Andrea Luchetta, La Gazzetta dello Sport 21/1/2015, 21 gennaio 2015
BIN LADEN TIFAVA ARSENAL. MA IL PALLONE DIVIDE TUTTO IL MONDO ISLAMICO
«Si nasconde a Kabùl e tifa per l’Arsenùl! Osama ohooh, Osama oh-ooh» cantava la curva dei Gunners, e forse non a torto. Una delle leggende più radicate sul rapporto fra jihadisti e pallone vuole Osama bin Laden tifoso dell’Arsenal, al punto da aver comprato una maglia di Ian Wright per suo figlio al termine di una partita di coppa nel 1993-94. Mito o realtà che sia, dopo l’11 settembre 2001 la voce ha spinto il club a dire che «se bin Laden si dovesse presentare a Highbury, chiaramente non sarebbe benvenuto». Basta la controversia su questa storia per capire come il rapporto fra jihadismo e pallone si collochi ai limiti della schizofrenia.
Le frange dell’islam più radicale sono assorbite in un dibattito sulla purezza religiosa del calcio: il pallone è haram (proibito da un punto di vista religioso), oppure halal (lecito)? Dibattito reso possibile dall’assenza di una gerarchia univoca: senza un’autorità centrale, l’interpretazione della legge islamica è affidata ai singoli predicatori. Uno dei nemici più fieri del pallone è il saudita Abdel Rahman Al-Barrak, per cui il calcio è «la madre di tutti i peccati», responsabile com’è di «esplosioni di gioia ingiustificate». Alcuni imam si preoccupano dell’applicazione del regolamento, peccaminoso di per sé perché scritto dagli uomini e non da Dio; altri ancora credono che il pallone sia parte di un complotto per distrarre le masse dai propri doveri: un oppio dei popoli declinato in chiave anti-islamica. Interpretazione certo non univoca, se è vero che Hassan Nasrallah (leader degli sciiti di Hezbollah) e Ismail Haniyeh (numero uno dei sunniti di Hamas) sono tifosi, e i loro movimenti finanziano dei club locali.
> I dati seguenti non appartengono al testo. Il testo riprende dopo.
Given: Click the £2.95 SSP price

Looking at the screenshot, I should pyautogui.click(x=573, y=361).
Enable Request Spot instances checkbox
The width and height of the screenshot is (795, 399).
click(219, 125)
L’avversione per il calcio di Boko Haram – milizia nel nord della Nigeria – è insita già nel nome del gruppo, che significa «l’educazione occidentale è vietata»: in molte occasioni i fanatici nigeriani hanno preso di mira stadi e bar che trasmettono le partite. Durante Brasile-Messico, all’ultimo Mondiale, una bomba nascosta in una moto ha ucciso una ventina di appassionati a Damaturu, nel Nord-est del Paese. Chiaro il disegno politico che si cela dietro la demonizzazione del gioco: il calcio è uno dei pochi fattori capaci di unire il Paese, superando le linee di faglia confessionali ed economiche; colpirlo significa indebolire lo Stato. La milizia che forse ha più preso di mira i tifosi è quella degli shabaab somali. Non si contano le bombe esplose nei luoghi di ritrovo, gli arresti di fronte allo schermo e le esecuzioni mirate, come quelle per assassinare il portiere dell’Under 17 o il presidente della Federazione. Nel 2010, due kamikaze somali hanno ucciso 74 persone in Uganda mentre guardavano la finale della Coppa del mondo. Lo stadio di Mogadiscio è diventato il luogo prescelto per le condanne a morte, esattamente come l’impianto di Kabul sotto i talebani. Impiccagioni, fucilazioni, lapidazioni, mutilazioni: nulla è stato risparmiato allo stadio Ghazi. Vi si è versato talmente tanto sangue che, secondo una credenza diffusa, l’erba non sarebbe più cresciuta.
Il dibattito divide una minoranza minuscola del mondo musulmano: chiedersi se calcio e islam siano compatibili è semplicemente senza senso, alla luce dei milioni di fedeli – uomini e donne – che lo praticano ogni giorno. Dove un’interpretazione rigorosa dell’islam si è fatta governo, come in Arabia Saudita, il problema non è più la liceità del gioco, quanto il diritto ad assistervi per tutti: a Riyadh le donne non possono entrare allo stadio; l’ultimo arresto risale allo scorso dicembre, quando una ragazza è stata scoperta sulle tribune malgrado fosse travestita da uomo. Oscurantismo condiviso dagli arcirivali dell’Iran: il dibattito sull’opportunità di aprire gli stadi alle donne riaffiora periodicamente. Rarissime però le aperture, che si tratti di calcio o di altri sport: la giovane Ghoncheh Ghavami è stata in carcere la scorsa estate, colpevole di aver tentato di assistere a Iran-Italia della World League di pallavolo.